In a number of states, however, JFM came to India not so much as a result of domestic institutions responding to popular pressure as from international agencies doing so. In the State of Karnataka, for example, peoples' movements were extremely active throughout the 1980s (and, indeed, for decades beforehand) in defending and regenerating forests. While the Karnataka State Forest Department (KFD) all but ignored the national shift towards JFM, it did take the opportunity to cash in on national and international concerns over forest degradation by drawing up a funding proposal for an extensive tree planting programme in the Western Ghats area and submitting it to the Overseas Development Administration (ODA), which had previously funded a number of social forestry projects in the state. Entirely lacking from the proposal was any element of peoples' participation. Local people featured instead as a source of cheap labour for replanting schemes. ODA agreed to consider the project, provided people's participation and poverty alleviation were incorporated.

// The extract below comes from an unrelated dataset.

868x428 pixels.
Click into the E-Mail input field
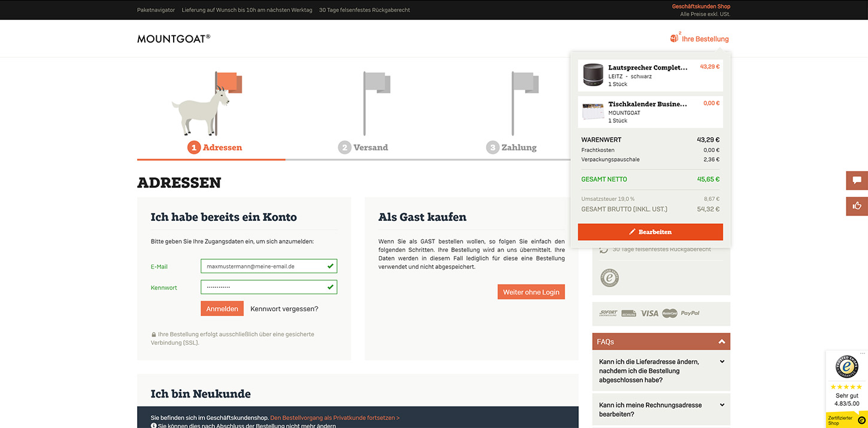263,266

Heavy chemical industry established in a high biodiversity area in the Western Ghats. Involving local people in resource use decision-making might have affected the location of the plant

A series of workshops with the KFD and local NGOs followed and the project was substantially modified, although NGOs still expressed considerable concern. In April 1991, a final project document was drawn up by the KFD incorporating participation plans (largely based on proposals drawn up by United Kingdom forestry experts) that would bring joint forest planning and management to the Western Ghats. The British Government agreed to commit £24 million to the project.

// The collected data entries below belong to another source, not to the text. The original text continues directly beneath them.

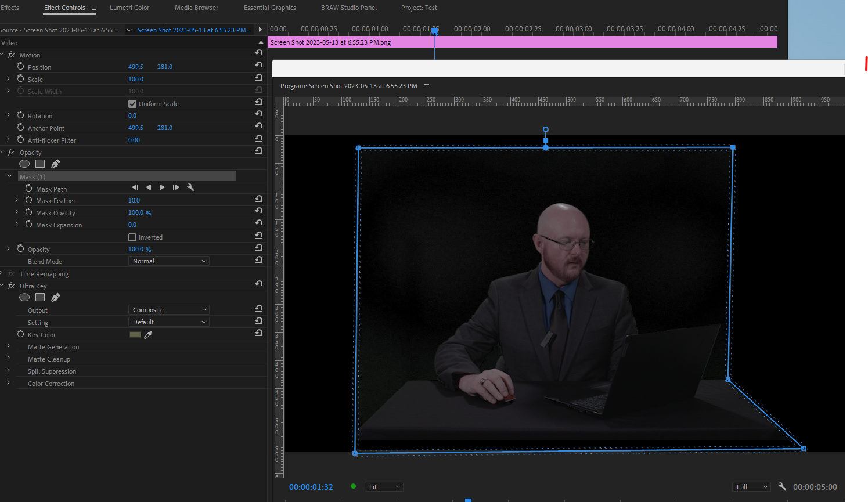
Task: Click the Spill Suppression heading
Action: pos(51,371)
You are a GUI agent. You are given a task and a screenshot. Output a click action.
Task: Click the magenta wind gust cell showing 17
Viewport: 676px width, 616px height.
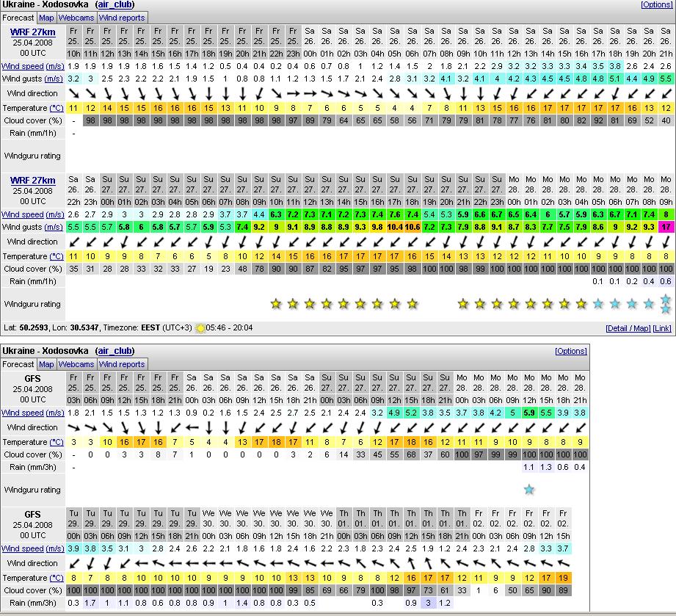665,228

The stated aim of the Western Ghats Forestry Project is to enhance and improve the management capacity of the KFD, in particular, to enable it to respond to the conflicting demands from different users for access to the forest. Under the scheme, the forest has been divided into five zones: Zone 1 - ecologically important areas; Zone 2 uninhabited forest areas with a potential for commercial exploitation; Zone 3 - areas with pockets of forest dwellers; Zone 4 boundary-edge forests near settlements (mostly degraded land): Zone 5 - common land outside the forest. Villagers are permitted to participate" in the management only of those lands in Zone 4.

Decided in advance

Although NGOs played a key role in modifying the project to incorporate greater involvement of villagers and a poverty-oriented focus, these modifications were simply tacked on to an existing framework. The project's goals had already been decided by the KFD and ODA; NGOs were consulted only on how those goals might best be implemented. Had NGOs (let alone villagers) drawn up their own project, rather than modify someone else's, it might have taken a very different shape. Instead of seeking to conserve the forests by dividing them into zones and encouraging the planting of degraded land, for example, many villagers might have pressed for stiff career penalties and enforcement mechanisms - to be introduced within the KFD against forestry officials who accept bribes for handing out logging concessions. They might have argued for money to be spent on elephant ditches and electric fences to safeguard crops from forest animals, thus increasing term incomes and helping to overcome some of the hostility with which many farmers regard the forests. They might have demanded village roads to be upgraded (or built) in order to improve access to markets, or for mining activities within the forest to be halted, or for the ban on felling of live trees to be effectively enforced. They might have pointed to local institutions that were already managing local commons or tending local sacred groves as better forums for managing the forests than the imposed village forest committees. They might have pressed for land reform or measures to secure tenure for poorer villagers. They might have argued against planting as the best way of restoring degraded lands, pointing to the many instances in the region where unaided regeneration has proved highly effective. They might have warned that establishing plantations on village commons could disadvantage the poorer villagers who rely on these lands for various uses and products, and they might have pressed for full legal control over much larger areas of forests than just Zone 4.

Village forest committees

Under the project, villagers are encouraged to form village forest committees (VFCs) with responsibility for conserving and restoring specified areas of forest and sharing the benefits (for example, sales of timber from plantations) with the KFD. Any change of access or use which has an impact on local communities should be arrived at through consultation.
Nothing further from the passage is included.